Great orators reiterate the structure when giving an oral presentation, because recalling it helps the listener stay oriented. Try this formula next time you are called upon to give a pitch or persuasive speech:

  • Tell ‘em what you’re going to tell ‘em; then
  • Tell ‘em; then
  • Tell ‘em what you told ‘em.

Team & Strategy
Due to our work on proposals, marketing professionals know how essential it is to pin down the team and the strategy. Likewise, interview preparation goes very smoothly when two things are clear: (1) what are the speakers’ roles and responsibilities and (2) what is the strategy to win?

Getting clear on the team is a process of understanding why exactly each person is in the room. Normally to an interview we can only bring a handful of people, and at first the choice might seem simple, for example, we are bringing the principal-in-charge, the project manager, and a key specialist. However, during discussion it often turns out that the people were chosen to participate for more unique reasons, and these reasons can be real differentiators against the competition. For example, the interior designer might have deep experience in senior living, which could be highly relevant to the project and a weak line of business for the competition.

Very often I see interview preparation bog down when people are drafting the slide deck. The natural instinct for designers to collect a million visual aids is not necessarily a bad thing, but we have to recognize it for what it is: the research phase. In sixth grade, when I wrote my first big paper –on Martin Luther King, Jr. –I was taught to put each fact or idea on a separate notecard and then lay them all around the room to organize my thinking about his life and speeches. I have a dream …

I have worked with many frustrated graphic designers who turn to me and say at this moment, “This deck has two hundred slides in it! How am I going to format and clean these up in time?” When I hear that, I know it’s time to talk to the top person on the team about their strategy, because they may not have whittled it down far enough.
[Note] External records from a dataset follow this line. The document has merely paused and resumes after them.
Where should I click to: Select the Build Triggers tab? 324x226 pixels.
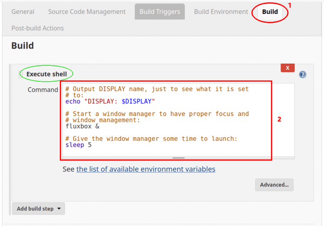coord(159,12)
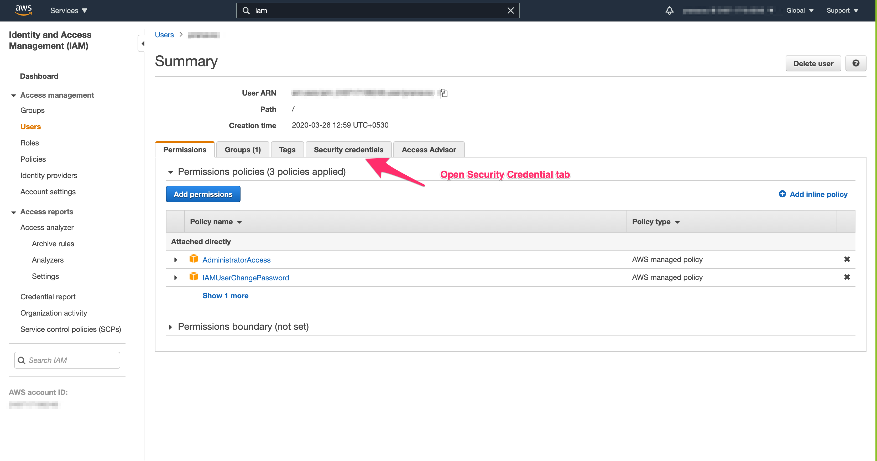The height and width of the screenshot is (461, 877).
Task: Click the IAMUserChangePassword remove icon
Action: pyautogui.click(x=846, y=277)
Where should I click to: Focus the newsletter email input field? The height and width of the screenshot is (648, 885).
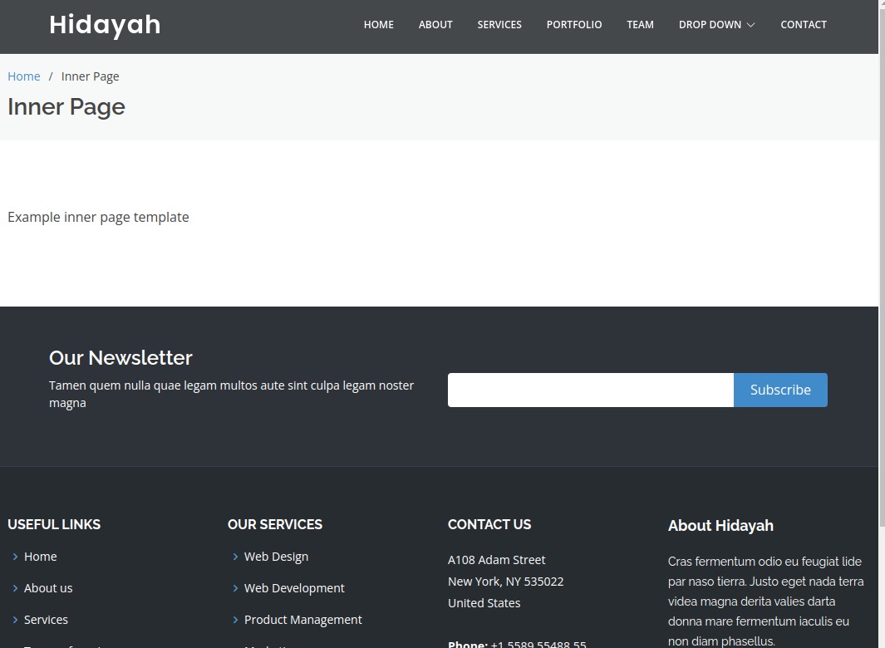pos(590,390)
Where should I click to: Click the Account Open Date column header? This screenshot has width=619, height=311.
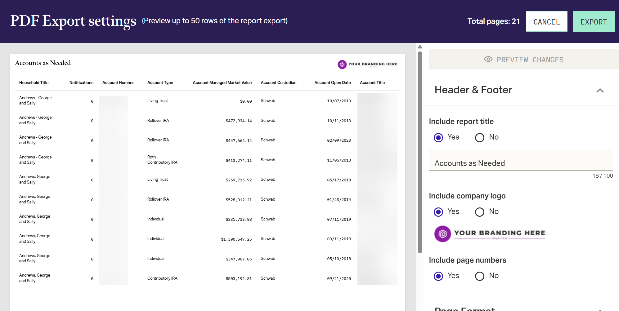click(x=332, y=83)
What effect do they want to have on the decision-makers, what are the three most important points, and then, which slides best support the three important points, and in which order?

Where Is the Love?
If the top person on the team is bucking like a bronco and not getting very far with strategy, we look for the love. Some call it passion, others call it a nexus of energy. Whatever the term, it is difficult for a project team immersed in preparation to recognize, yet easy for a facilitator. When the group is struggling to identify their best angles or most relevant work and then suddenly pivot, all pointing to something while speaking excitedly, they have found the love. It happens a few more times, typically during discussion, and these moments are what the facilitator must jot down. Very likely, these points can be arranged into a winning outline.

In Conclusion
With true love found, team and strategy identified, and a promise of working to a simple three-part outline, it’s time to return to that terribly long deck of slides and cull, cull, cull. When all the waste is removed, elegance remains. The visual aids now support the presentation, not the reverse.